▶ _Instructions to follow_
Would you copy the entries that follow exactly, leaving out every picture?

▶ _Data under study_
§ §

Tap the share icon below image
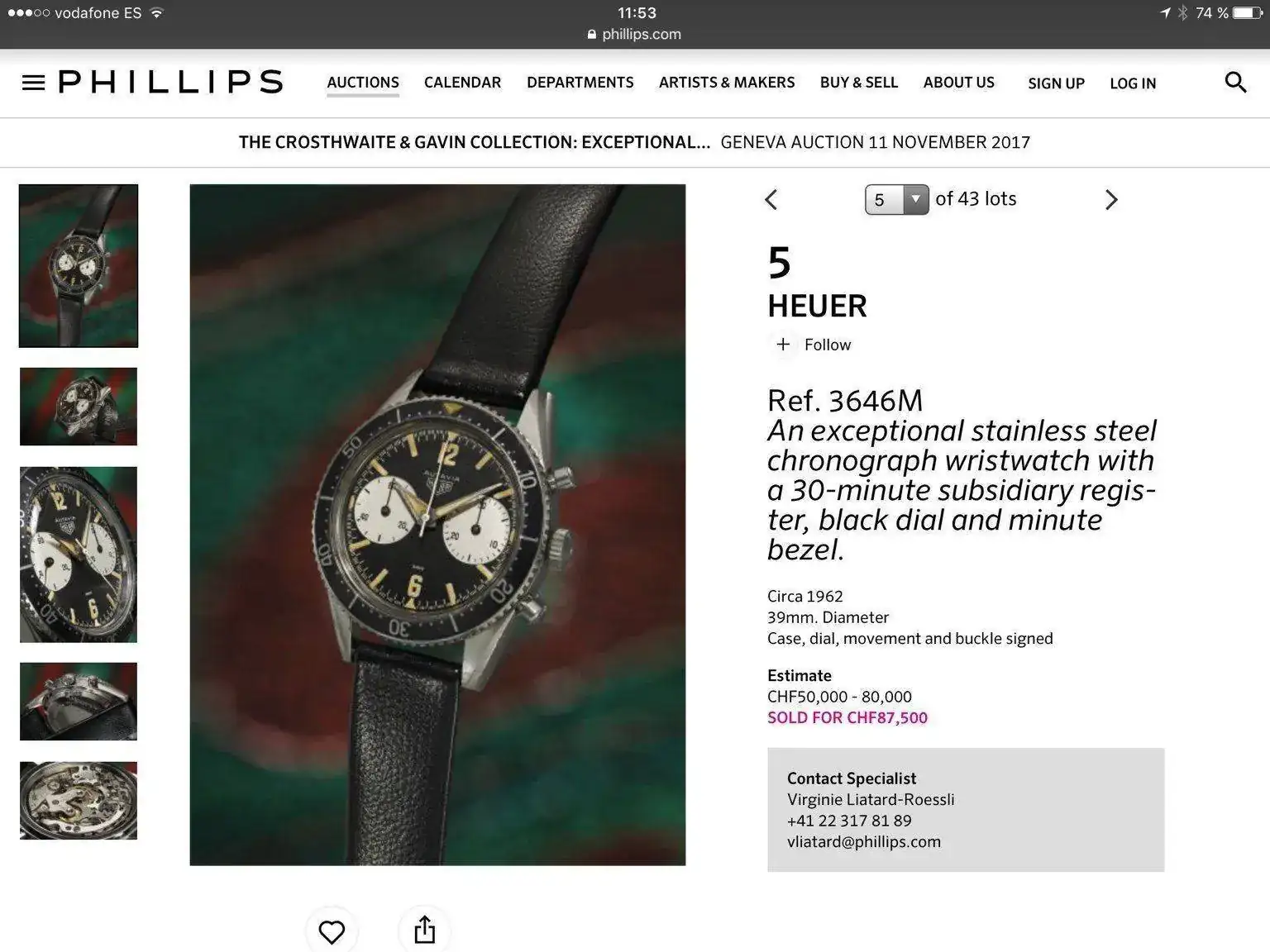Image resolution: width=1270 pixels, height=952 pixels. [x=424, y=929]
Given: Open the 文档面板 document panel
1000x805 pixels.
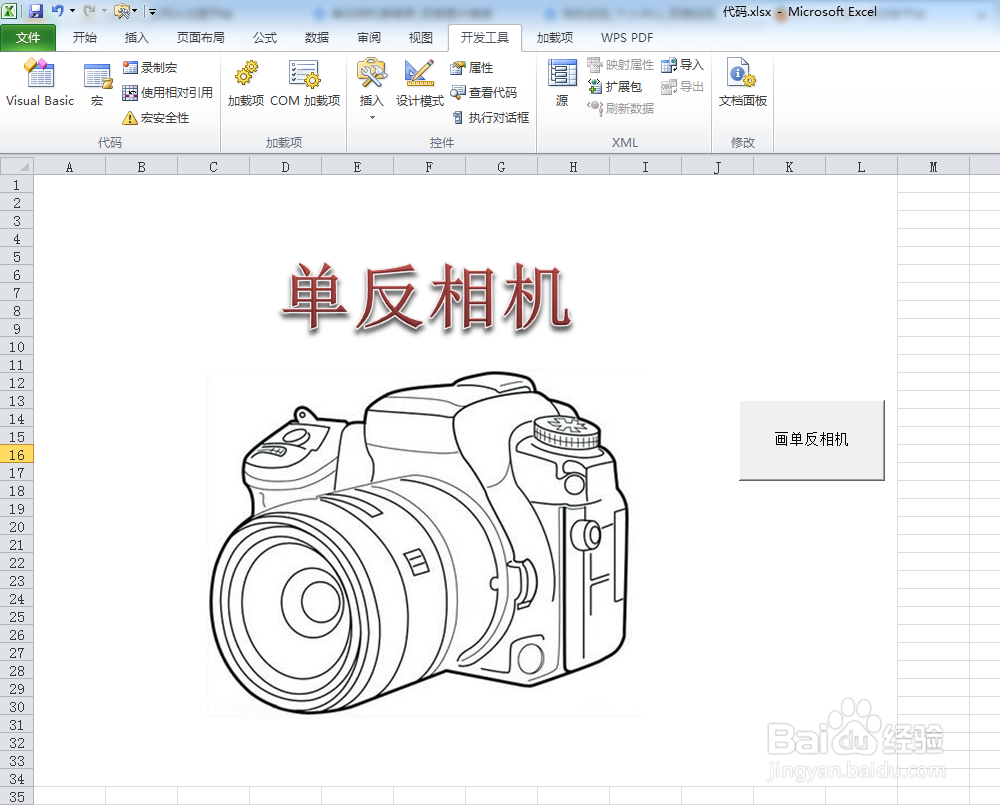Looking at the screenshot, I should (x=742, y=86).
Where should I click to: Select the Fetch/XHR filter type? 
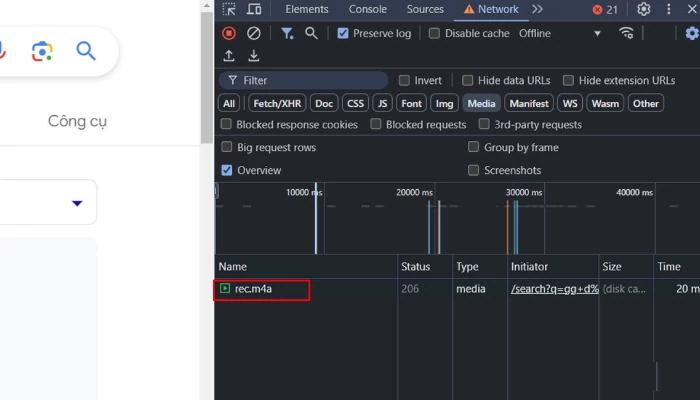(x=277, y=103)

§ §

▶ _Written response_
Tap the share icon below image
Image resolution: width=1270 pixels, height=952 pixels. [x=424, y=929]
Given: Open the 文档面板 document panel
1000x805 pixels.
Looking at the screenshot, I should (x=742, y=86).
Where should I click to: Select the Fetch/XHR filter type? 
(x=277, y=103)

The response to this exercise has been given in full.